Profitability ratios
These ratios measure how effectively a business generates profit:
- Gross profit margin = (Gross profit ÷ Revenue) × 100. Indicates how efficiently a business turns revenue into gross profit.
- Profit margin = (Profit for the year ÷ Revenue) × 100. Shows the proportion of revenue that is kept as profit after all expenses.
- Return on capital employed (ROCE) = (Profit from operations ÷ Capital employed) × 100. Measures the return generated on the resources invested in the business.
Liquidity ratios
These ratios indicate a firm’s ability to meet short‑term obligations:
- Current ratio = Current assets ÷ Current liabilities.
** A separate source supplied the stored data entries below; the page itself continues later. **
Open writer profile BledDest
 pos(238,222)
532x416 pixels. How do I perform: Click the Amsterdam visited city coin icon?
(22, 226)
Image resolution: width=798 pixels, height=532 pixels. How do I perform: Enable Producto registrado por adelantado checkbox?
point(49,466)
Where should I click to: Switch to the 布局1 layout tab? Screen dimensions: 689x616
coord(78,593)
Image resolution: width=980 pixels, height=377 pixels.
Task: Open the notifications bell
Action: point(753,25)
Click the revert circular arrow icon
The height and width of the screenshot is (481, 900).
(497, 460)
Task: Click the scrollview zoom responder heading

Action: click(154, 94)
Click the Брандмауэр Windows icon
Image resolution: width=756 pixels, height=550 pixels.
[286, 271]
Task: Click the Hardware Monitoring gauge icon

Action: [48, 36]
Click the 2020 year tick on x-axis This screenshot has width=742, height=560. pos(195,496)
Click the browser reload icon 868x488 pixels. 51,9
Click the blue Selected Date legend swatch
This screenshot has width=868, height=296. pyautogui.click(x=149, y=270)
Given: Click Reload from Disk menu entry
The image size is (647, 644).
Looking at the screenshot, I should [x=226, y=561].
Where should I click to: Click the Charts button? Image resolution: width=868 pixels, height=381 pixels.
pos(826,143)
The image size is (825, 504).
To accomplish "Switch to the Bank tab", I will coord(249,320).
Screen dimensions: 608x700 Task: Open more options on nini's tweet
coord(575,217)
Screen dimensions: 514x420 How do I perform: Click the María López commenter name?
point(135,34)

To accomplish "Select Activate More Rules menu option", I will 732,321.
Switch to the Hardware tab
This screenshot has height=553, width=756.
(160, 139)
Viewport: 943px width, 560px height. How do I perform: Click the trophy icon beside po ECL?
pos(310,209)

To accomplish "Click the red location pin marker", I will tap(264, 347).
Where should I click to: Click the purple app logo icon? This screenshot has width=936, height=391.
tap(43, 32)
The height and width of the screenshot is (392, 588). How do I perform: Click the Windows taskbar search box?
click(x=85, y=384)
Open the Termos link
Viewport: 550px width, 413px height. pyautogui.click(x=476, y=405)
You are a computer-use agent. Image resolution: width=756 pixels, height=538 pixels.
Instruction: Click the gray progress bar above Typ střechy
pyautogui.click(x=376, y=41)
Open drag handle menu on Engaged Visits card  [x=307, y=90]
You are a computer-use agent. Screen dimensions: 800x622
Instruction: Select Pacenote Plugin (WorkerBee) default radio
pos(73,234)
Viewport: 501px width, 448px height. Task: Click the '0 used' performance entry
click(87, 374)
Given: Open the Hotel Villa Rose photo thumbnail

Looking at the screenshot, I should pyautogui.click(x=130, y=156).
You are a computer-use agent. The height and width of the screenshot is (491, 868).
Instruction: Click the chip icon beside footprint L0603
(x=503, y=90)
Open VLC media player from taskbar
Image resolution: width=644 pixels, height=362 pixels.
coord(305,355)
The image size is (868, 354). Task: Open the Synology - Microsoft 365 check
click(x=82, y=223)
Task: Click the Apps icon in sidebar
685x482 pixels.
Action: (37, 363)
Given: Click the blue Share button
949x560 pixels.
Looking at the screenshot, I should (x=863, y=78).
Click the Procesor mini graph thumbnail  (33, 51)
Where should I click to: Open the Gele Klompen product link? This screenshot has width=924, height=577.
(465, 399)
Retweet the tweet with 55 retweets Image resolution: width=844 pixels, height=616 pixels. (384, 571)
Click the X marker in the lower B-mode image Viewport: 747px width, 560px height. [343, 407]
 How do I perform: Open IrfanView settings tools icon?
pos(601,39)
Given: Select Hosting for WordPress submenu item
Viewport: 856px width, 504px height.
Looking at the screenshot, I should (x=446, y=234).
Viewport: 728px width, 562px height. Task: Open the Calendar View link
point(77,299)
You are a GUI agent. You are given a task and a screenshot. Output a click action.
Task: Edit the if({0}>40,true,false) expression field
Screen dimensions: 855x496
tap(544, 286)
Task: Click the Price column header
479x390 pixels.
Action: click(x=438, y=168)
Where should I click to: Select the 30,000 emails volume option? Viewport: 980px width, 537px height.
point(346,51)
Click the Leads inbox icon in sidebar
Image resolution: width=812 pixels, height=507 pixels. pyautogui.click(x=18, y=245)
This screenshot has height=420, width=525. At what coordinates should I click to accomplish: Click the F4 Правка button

A ratio of around 1.5–2 is often considered healthy.
- Acid test (quick) ratio = (Current assets – Inventory) ÷ Current liabilities. Excludes inventory because it may not be quickly converted to cash.
Limitations of ratio analysis
Ratios are useful but have limitations:
- They are based on historical data and may not reflect current conditions.
- Different accounting policies between firms can distort comparisons.
- They do not consider qualitative factors such as workforce skills, customer loyalty or brand reputation.
- External factors (economic conditions, industry trends) can influence performance.
Stakeholders should therefore use ratios alongside other information and consider the broader context.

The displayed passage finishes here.